ORIGINAL RECIPE: “Lentils in a Sauce,” from World Vegetarian, by Madhur Jaffrey*
TIMING: At least an hour of simmer time, so I would allow for 1 1/2 hours, but most of it not in the kitchen
TOOLS: Nothing special
COOK TYPE: Stove top
HEALTH: There is no way around it; this is really good for you. Now, many people that I have talked to about eating more beans and lentils freak right out, saying that legumes do not agree with them in one way or another. Let me give you some traditional wisdom which also happens to be accurate: the more you incorporate legumes into your diet, the more they will agree with you. I suggest that you plan on at least one vegetarian night per week, and concentrate on those nights on beans or lentils. I also suggest you add beans and lentils in as sides and lunches and even snacks (like hummus) whenever you possibly can. Your body–your digestive system–will thank you.
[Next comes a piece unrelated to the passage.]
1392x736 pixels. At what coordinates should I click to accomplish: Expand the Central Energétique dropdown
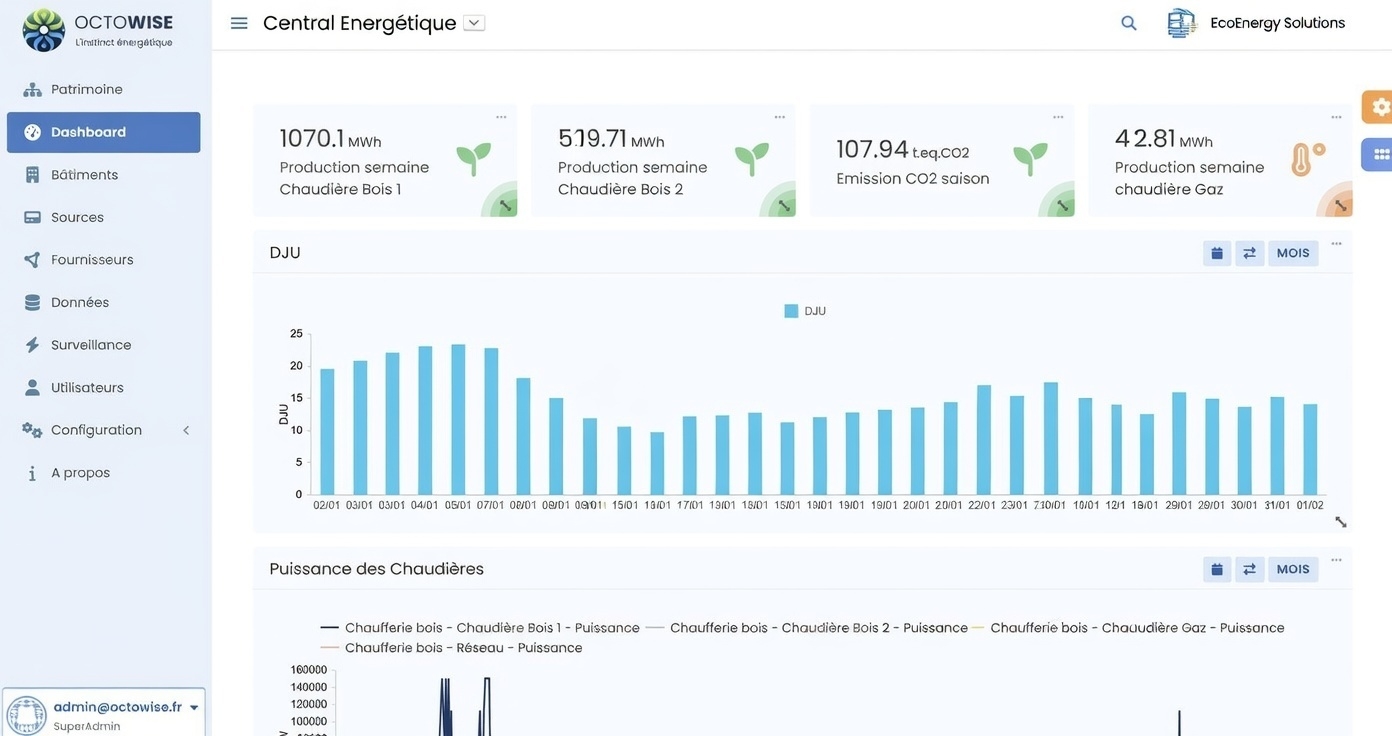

EXPERIENCE: It was vegetarian night again, and I was not at all prepared. I wandered into the kitchen and pulled a vegetarian cook book from the shelf and flipped to the legume section. There, starred and looking up at me, were the “Lentils in a Sauce.” That sounded special.
Not special at all. These are straight-up lentils that can go with just about anything. In other words, this is a superb recipe to have in your back pocket. It’s healthy, It’s easy. It’s cheap. And it can camouflage (both literally and figuratively). We served it the first night with zucchini and sesame pita, and the second night alongside a veggie pasta to give our dinner a protein boost.
It does take some time, but mostly in simmering. If you have awhile before dinner, this recipe will let you go throw on a load of laundry or get a chapter written while you patiently wait.
- In a medium-large pot, combine 1 cup green or French lentils (picked over), 1 fine diced onion, 1 diced tomato, 2 chopped garlic cloves, a hearty handful of chopped parsley and cilantro, 1 1/2 teaspoons paprika, 1 teaspoon cumin, and a hearty pinch of ground black pepper.
- Stir, bring to a boil, then turn the heat down to simmer and cover. Cook for 30 minutes, checking occasionally.
- Add 1 1/2 teaspoons salt and stir. Continue to cook for another 15-45 minutes, tasting for doneness occasionally. If the lentils need more water, add by the 1/2 cup.
- Serve with a drizzle of olive oil.
Serve with bread and some sort of vegetable or salad, just about any kind or combination.
*Recipe has been changed from the original.